Paternité au Cameroun: un test de vérification pour éviter les escroqueries
Une pratique qui se répand dans certains quartiers de Yaoundé, où les hommes sont devenus vigilants et prennent les mesures nécessaires pour s’assurer de leur paternité.
Certains Camerounais ne se limitent plus aux simples déclarations de leurs conjointes leur annonçant l’arrivée imminente d’un nouveau-né dans la famille. Pour néanmoins rester en cohésion avec sa compagne, chacun de ces citoyens prend généralement ses responsabilités dès les premières visites prénatales jusqu’à l’accouchement.
C’est bien après qu’il cherche à se rassurer s’il est effectivement parent de l’enfant qui vient de naître. Cette pratique a cours non seulement dans les couples d’union libre mais aussi dans les foyers où les deux époux sont liés suivant les normes édictées par le droit civil du Cameroun en matière de mariage.
L’une des raisons évoquées est d’éviter de se faire duper par des femmes, qui semblent avoir trouvé une manière ingénieuse pour attribuer la paternité à plusieurs hommes afin de se faire de l’argent. Un citoyen du quartier Tsinga, Georges Ebanga, a déclaré qu’il a pris cette mesure pour éviter d’être tromqué et pour poursuivre en justice ceux qui tentent de lui faire subir une telle escroquerie.

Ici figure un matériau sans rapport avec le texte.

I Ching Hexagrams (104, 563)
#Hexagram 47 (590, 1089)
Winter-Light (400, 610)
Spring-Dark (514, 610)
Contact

Une autre victime de cette malhonnêteté a également partagé son histoire dans un taxi de ville. Elle a vécu douze ans avec un enfant qu’elle croyait être la sienne, mais qui était en réalité celui d’un autre homme. Cette expérience l’a conduite à effectuer un test de parenté sur tout enfant qu’on lui attribue.
Le test de paternité est encore mal perçu par certains Camerounais, qui le considèrent comme une pratique occidentale et étrangère aux valeurs ancestrales africaines. Il est temps pour les hommes de prendre les mesures nécessaires pour s’assurer de leur paternité et pour protéger leurs droits.